Publié le 28 avril 2007
Actualisé le 28 avril 2007 : 22h37
Il était entré dans la campagne revêtu de probité candide et de lin blanc. Il allait « changer le système », « réconcilier les deux France », en finir avec cette « guerre civile froide » qui, selon lui, empêche le pays d'avancer. Et voici qu'aujourd'hui le desperado du Béarn canarde à tout-va. Voici qu'avec une brutalité confondante il lance contre Nicolas Sarkozy une pluie d'invectives puisées dans les eaux saumâtres du cynisme politicien. Comment l'apôtre du « et droite et gauche » s'est-il mué en huit jours, au mépris des convictions d'une bonne moitié de ses électeurs, en imprécateur du « ni Sarko ni Sarko » ? François Bayrou n'aurait-il rompu avec la longue tradition du centre mou que pour imaginer le centre fou ?
Donc, Nicolas Sarkozy est un apprenti dictateur.
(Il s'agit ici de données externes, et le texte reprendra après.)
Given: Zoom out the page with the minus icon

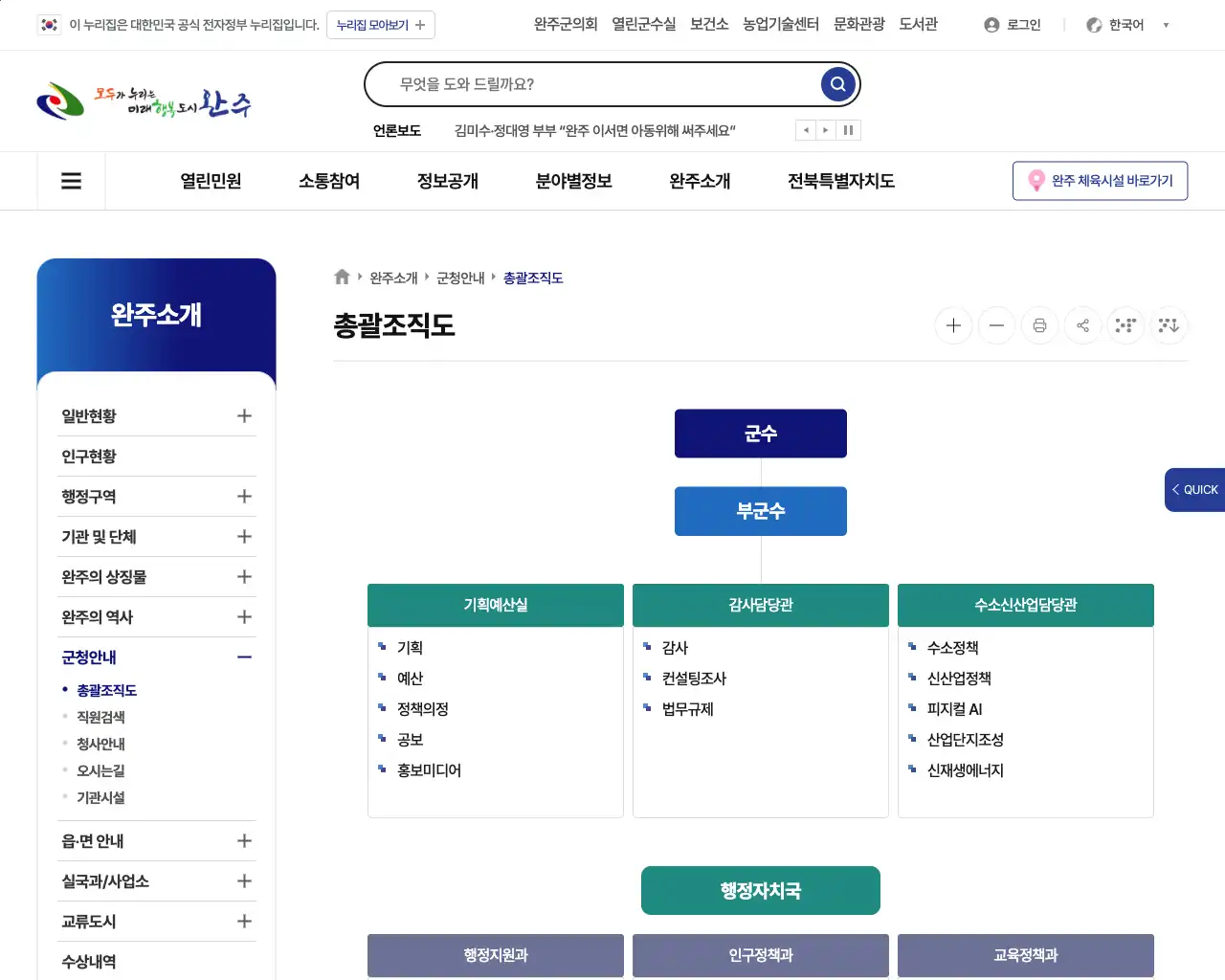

Le fils caché de Poutine et de Berlusconi. Encore un effort : Ceausescu et Pinochet ne sont pas loin ! Universelle aragne engraissée par le grand capital, le candidat UMP a tissé sa toile sur tous les médias. La presse régionale est aux ordres. Canal +, à la botte. TF1, Europe 1 et Le Figaro, cela va de soi. Contre le général de Gaulle, l'auteur du Coup d'État permanent n'en avait pas tant fait.
Question : comment expliquer que les principaux lieutenants de Bayrou - Maurice Leroy, son porte-parole ; Pierre Albertini, maire de Rouen et coauteur de son projet ; Charles de Courson, inspirateur de son programme économique, et dix autres encore - appellent tous à voter Sarkozy ? N'ont-ils pas d'yeux pour voir la terrible vérité ? Sont-ils cyniques à ce point que, pour un siège de député, ils seraient prêts à laisser la France s'enfoncer dans la nuit des libertés et le brouillard de la morale publique ? Vraiment, l'UDF ne mérite pas François Bayrou.
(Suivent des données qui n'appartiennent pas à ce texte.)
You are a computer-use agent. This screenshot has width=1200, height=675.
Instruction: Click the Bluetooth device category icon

Trêve de plaisanterie. Si le prophète de l'extrême centre semble avoir un peu de mal à se faire à l'idée qu'il n'est pas au second tour, il est loin, très loin, d'être insensé. Son calcul, qui s'alimente à son obsession de revanche, est d'une biblique simplicité : persuadé que Ségolène Royal ne peut en aucun cas être élue, il préempte, pour la suite, tout l'espace de l'opposition. Et la dame, qui ne voit rien, offre son cou à ce baiser qui tue.
L'ennui avec ces fines stratégies est que l'on sait où elles commencent, pas où elles finissent. Avant de trahir Giscard en 1981, Jacques Chirac était persuadé d'emporter la mise aux législatives qui suivraient la présidentielle. Résultat : quatorze années de Mitterrand. Est-ce vraiment cela que veut François Bayrou ?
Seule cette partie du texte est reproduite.